O local informado pela empresa como sede de sua fábrica, em Igrejinha, foi interditado na semana passada em razão de uma série de irregularidades apontadas em ação da polícia e da prefeitura de Igrejinha.
Durante a ofensiva, constatou-se a ausência de documentação compatível com a produção e número de funcionários da fábrica. Os agentes também verificaram que a unidade atuava sem alvará da prefeitura de Igrejinha e as devidas licenças específicas para atividades com matéria-prima em madeira.

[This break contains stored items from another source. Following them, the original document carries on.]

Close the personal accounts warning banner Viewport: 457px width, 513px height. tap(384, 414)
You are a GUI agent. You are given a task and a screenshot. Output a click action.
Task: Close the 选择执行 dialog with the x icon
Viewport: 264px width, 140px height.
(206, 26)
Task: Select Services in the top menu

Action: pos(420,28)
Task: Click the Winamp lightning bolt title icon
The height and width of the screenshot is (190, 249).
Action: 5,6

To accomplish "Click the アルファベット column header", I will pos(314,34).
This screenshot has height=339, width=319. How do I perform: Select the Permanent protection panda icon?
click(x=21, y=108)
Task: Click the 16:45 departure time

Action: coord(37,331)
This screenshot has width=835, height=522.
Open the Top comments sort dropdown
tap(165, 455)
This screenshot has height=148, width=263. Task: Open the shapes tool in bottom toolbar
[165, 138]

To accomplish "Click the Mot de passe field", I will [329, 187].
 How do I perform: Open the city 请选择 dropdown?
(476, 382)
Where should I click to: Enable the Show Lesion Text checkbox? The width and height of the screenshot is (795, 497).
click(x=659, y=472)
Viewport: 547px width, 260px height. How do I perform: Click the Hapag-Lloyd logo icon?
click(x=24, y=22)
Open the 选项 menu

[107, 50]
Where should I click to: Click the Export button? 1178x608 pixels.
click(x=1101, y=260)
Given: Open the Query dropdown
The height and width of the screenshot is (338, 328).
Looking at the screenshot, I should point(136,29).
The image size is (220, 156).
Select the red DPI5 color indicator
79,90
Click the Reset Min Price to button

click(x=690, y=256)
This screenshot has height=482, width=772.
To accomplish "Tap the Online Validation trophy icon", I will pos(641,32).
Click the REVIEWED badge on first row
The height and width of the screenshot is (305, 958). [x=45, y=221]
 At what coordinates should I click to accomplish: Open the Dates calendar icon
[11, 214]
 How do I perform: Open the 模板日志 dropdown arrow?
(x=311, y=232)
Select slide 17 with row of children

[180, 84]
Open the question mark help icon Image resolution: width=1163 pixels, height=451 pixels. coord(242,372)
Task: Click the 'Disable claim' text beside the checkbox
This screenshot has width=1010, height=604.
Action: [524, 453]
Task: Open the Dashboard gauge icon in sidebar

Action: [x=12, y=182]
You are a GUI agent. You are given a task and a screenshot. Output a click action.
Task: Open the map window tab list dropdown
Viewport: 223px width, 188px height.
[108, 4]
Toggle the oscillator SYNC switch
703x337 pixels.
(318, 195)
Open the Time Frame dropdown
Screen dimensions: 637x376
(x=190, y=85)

A informação de que a empresa estaria atuando sob o regime de MEI, com registro em Campo Bom, colhida no início da investigação, foi um dos elementos que ajudou na linha de apuração no sentido de irregularidades em relação à atuação em Igrejinha.
O que diz a empresa
Wander Luiz Moreira Souza, que se apresenta como sócio-proprietário da empresa Shabby Chic, afirma, por meio de nota, que tem documentos que comprovam a ausência de crime e que esses dados serão utilizados durante o processo:
“Temos toda a documentação que comprova que não foi cometido crime algum, será apresentado em juízo, pois na delegacia não foi proporcionada a chance de defesa. Estamos tranquilos quanto a legalidade de todas as negociações e que, com certeza, isso ficará comprovado”.
Em posicionamento anterior, Souza, informou que, em relação ao registro da empresa e aos documentos que estariam em falta, "o registro estava em processo inicial de alteração" e que, no momento da operação, "trabalhava para resolver as pendências e atrasos já mencionados".
Sobre os atrasos na entrega dos móveis, ele afirma que “são pontuais em determinados produtos, mais especificamente, em cozinhas sob medida, nas quais se utiliza madeira Pinus Densa, com teor de umidade baixo”. Segundo o empresário, desde outubro a fábrica sofre com “escassez dessa matéria-prima”. A baixa oferta de mão de obra qualificada também está entre os problemas citados por Souza.
“Porém, novamente, ressaltamos que é um problema pontual, que se estenderá até fevereiro, visto que estamos trabalhando diariamente na resolução desses problemas, com produção em capacidade máxima em nossa fábrica. Em outubro, entregamos 169 pedidos, em novembro, 121, e em dezembro, 104. No momento, contamos com aproximadamente 17 pedidos em atraso, o que representa menos de 10%, do total de vendas do período. Ressaltamos que estamos esclarecendo junto às autoridades o ocorrido e ficamos à disposição para mais esclarecimentos, reafirmando que todos os pedidos serão entregues”, disse em nota.